Old man take a look at me now…
I hobbled home knowing that if this was the last game of volleyball I ever played it would have been a fitting end to a long career. Physically I felt broken but mentally I felt great. That night I went down to the local studio in Aspen and took a gentle yoga class. I was still in pain but felt a lot better when I got back to the hotel room. Two thousand milligrams of Advil later ,I was back in LA. I walked into the Power Yoga studio in Santa Monica that Wednesday and went to Bryan Kest’s six thirty class. He was out of town at the time but had some sub by the name of Travis Eliot taking the class. The class was challenging and inspiring- I felt so good afterwards that I went to Travis- ten forty five class the next day. Then I went to his four thirty class on Friday and his six o’clock on Saturday and Sunday. What was strange was that it was a really good workout- I was sweating my ass off yet I would feel great the next day. And my knees although in pain, felt better. I also stopped icing- not because I didn’t think it was a good idea, but my knees were not reminding me to do so.
Lo and Behold
I had gotten into a pretty good rhythm by now and was doing power yoga at least four times a week. Every day my flexibility improved, my mind became calmer, and my knees felt better. I had even forgiven Bobby Jones. Then the most amazing thing happened. I went to sleep one night and woke up the next day pain free. The first step in the morning had always been excruciating so I gingerly stepped out of bed.
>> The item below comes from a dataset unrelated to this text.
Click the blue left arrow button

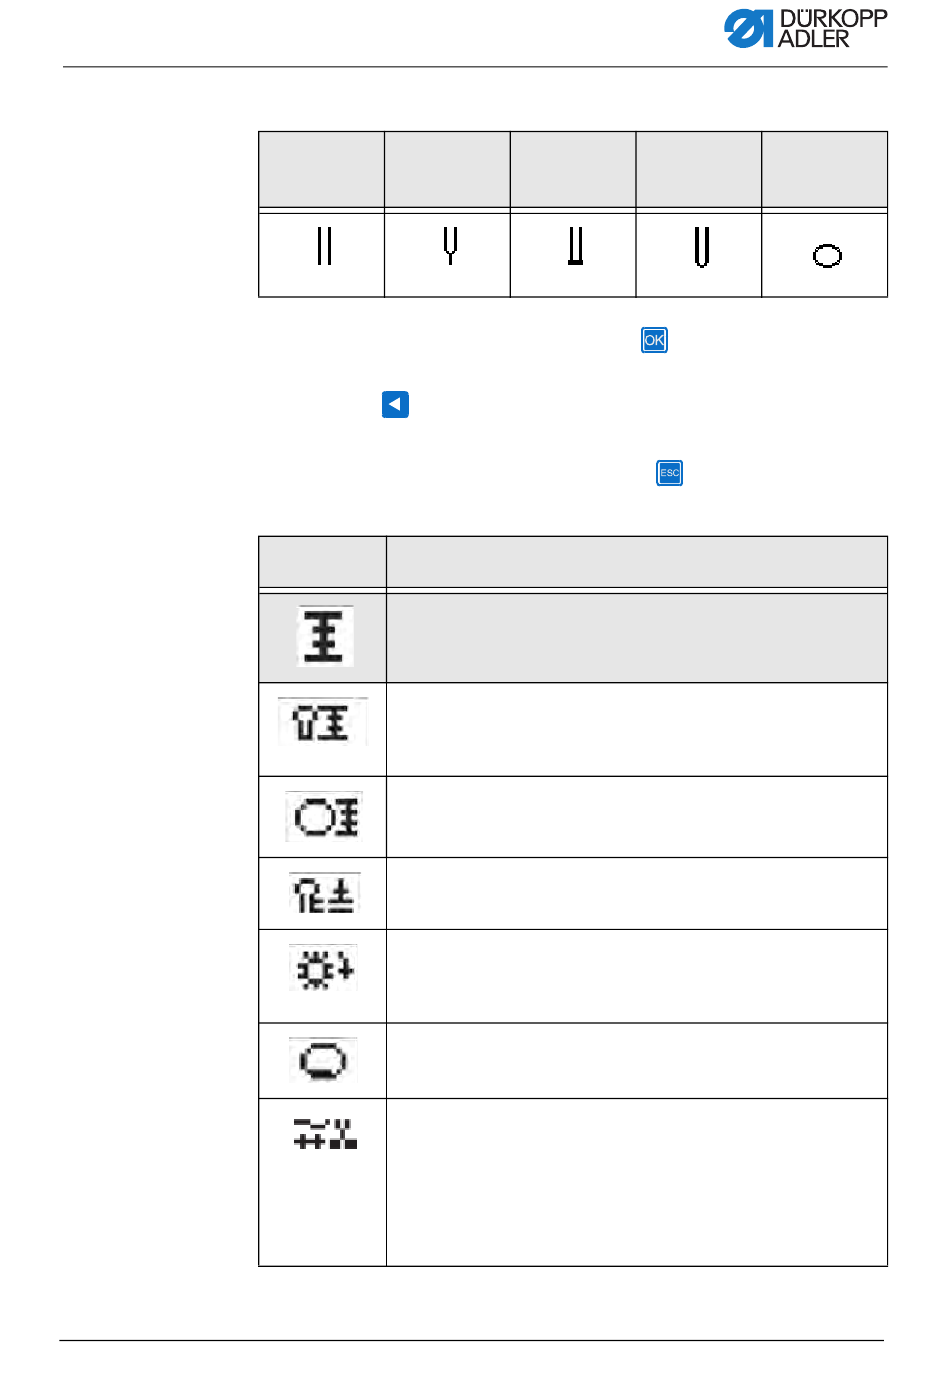tap(395, 404)

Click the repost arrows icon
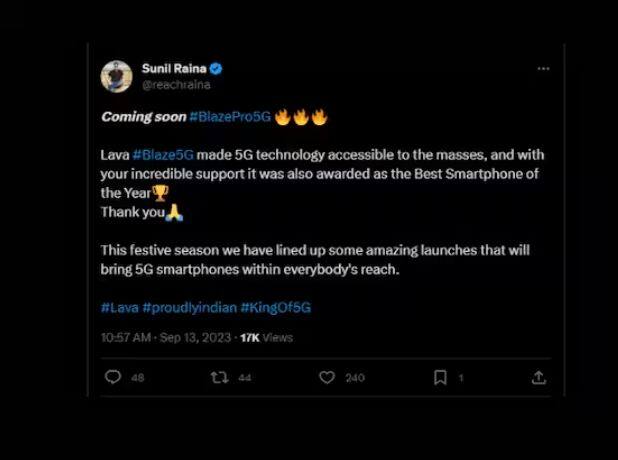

I took the first step and was completely shocked by it- there was no pain in my knee. None! I took another step, this time with my left leg. Again, no pain. I was in utter disbelief. I felt like I was 22 again. It took me a couple weeks before I ventured back on the volleyball court again to test them out in battle. I played a game and was shocked to discover that on my first jump, i could do so without pain. To be honest I wasn’t as springy as usual but I would take that over pain any day. What I lacked in hops though I more than made up with in reach and improved flexibility. A lot of other wonderful things happened as well but that’s for my next blog – how yoga saved my life.